Effects of impairing ID4 expression on GDNF-induced self-renewal of SSCs from wild-type mice. A) Experimental strategy for examining the effects of impairing ID4 expression by siRNA treatment on expansion of SSCs in cultures of THY1(+) germ cells supplemented with GDNF over a 21-day period, which constitutes greater than three self-renewal cycles in vitro. THY1(+) germ cells from ROSA donor mice (6–8 dpp) that express a LacZ marker transgene in all the germ cells were treated with nontargeting control or Id4-specific siRNA and maintained in serum-free conditions with GDNF and FGF2 supplementation for 7 days. Single cell suspensions were then created, and a portion of the cells were transplanted into testes of recipient mice to determine SSC content based on the ability to reestablish colonies of spermatogenesis. The remaining cells were again treated with nontargeting control or Id4-specific siRNA and cultured another 7 days before collection and transplantation or retreatment with siRNA. This protocol was conducted three times over the 21-day culture period to track SSC expansion. B) Assessment of overall germ cell expansion in cultures of THY1(+) germ cells treated with nontargeting control or Id4-specific siRNA over a 21-day period.

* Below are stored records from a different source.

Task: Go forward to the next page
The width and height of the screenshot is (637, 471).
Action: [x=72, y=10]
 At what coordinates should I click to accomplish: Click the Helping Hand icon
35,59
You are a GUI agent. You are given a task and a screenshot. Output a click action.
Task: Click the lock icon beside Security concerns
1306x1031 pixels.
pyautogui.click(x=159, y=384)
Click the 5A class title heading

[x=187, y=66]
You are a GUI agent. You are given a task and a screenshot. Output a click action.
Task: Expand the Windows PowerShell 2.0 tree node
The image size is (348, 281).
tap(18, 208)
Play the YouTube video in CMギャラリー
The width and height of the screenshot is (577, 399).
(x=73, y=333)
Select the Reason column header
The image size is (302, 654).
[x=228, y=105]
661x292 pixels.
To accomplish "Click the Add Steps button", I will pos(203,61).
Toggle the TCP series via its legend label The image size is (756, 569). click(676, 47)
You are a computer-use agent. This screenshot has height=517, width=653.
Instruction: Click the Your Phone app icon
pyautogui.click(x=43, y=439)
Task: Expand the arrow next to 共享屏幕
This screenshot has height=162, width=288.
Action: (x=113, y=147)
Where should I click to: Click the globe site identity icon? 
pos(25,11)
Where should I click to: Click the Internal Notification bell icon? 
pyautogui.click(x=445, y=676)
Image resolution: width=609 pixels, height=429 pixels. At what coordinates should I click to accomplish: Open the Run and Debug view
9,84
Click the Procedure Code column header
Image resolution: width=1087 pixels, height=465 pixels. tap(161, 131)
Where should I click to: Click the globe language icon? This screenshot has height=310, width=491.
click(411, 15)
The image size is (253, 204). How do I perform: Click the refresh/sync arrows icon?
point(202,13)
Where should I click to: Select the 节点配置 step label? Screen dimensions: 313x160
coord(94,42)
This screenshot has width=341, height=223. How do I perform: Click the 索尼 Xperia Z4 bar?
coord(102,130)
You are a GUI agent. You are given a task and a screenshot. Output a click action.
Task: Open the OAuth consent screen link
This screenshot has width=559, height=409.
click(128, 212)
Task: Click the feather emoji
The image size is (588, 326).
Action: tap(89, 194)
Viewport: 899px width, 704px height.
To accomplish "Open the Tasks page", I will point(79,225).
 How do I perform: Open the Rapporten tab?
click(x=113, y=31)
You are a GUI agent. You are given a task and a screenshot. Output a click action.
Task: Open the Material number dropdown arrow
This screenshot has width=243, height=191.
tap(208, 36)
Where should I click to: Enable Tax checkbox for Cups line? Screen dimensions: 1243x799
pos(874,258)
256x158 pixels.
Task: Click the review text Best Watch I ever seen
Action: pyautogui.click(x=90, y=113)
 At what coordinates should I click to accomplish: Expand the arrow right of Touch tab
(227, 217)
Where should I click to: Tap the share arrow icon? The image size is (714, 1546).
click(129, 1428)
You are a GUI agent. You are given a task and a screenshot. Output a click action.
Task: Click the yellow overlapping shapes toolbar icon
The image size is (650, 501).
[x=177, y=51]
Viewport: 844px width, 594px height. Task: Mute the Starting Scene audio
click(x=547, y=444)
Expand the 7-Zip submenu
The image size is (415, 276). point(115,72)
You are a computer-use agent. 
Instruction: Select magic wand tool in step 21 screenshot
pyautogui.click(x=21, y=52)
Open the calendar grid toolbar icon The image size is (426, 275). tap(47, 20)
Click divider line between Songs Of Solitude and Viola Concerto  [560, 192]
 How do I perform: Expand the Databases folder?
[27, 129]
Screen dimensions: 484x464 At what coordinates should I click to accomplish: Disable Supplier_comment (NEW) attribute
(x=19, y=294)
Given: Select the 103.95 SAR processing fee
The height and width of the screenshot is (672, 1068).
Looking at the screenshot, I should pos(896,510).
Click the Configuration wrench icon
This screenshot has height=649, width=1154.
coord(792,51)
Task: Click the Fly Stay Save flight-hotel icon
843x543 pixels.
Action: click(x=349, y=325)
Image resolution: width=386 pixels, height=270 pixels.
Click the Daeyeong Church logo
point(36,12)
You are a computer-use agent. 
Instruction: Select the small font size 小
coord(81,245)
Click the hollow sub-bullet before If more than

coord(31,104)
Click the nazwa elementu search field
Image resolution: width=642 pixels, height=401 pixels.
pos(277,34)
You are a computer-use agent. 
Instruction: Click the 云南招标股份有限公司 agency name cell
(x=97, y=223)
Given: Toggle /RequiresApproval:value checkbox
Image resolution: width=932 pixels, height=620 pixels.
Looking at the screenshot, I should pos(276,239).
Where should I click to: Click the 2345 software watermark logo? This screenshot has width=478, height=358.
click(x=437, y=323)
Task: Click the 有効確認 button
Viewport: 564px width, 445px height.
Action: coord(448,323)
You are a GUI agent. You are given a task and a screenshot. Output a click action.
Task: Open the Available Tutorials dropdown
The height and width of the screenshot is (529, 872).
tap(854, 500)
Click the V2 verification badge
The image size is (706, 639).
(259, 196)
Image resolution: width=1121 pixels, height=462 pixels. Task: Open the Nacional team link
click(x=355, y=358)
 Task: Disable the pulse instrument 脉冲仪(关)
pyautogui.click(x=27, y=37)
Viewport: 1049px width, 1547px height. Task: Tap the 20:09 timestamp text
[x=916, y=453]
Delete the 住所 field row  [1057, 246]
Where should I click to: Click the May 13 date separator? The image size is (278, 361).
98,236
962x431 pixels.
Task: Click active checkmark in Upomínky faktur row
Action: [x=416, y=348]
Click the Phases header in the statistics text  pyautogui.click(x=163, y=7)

Data are mean ± SEM for three different THY1(+) germ cell cultures. *Denotes significant difference at P < 0.05. C) Assessment of SSC expansion in cultures of THY1(+) germ cells treated with nontargeting control or Id4-specific siRNA over a 21-day period. SSC numbers were determined based on donor-derived colonies of spermatogenesis following transplantation into recipient testes. Data are mean ± SEM for three different THY1(+) germ cell cultures. *Denotes significant difference at P < 0.01. Note that the error bars do not extend beyond the circles for Id4 siRNA treatment.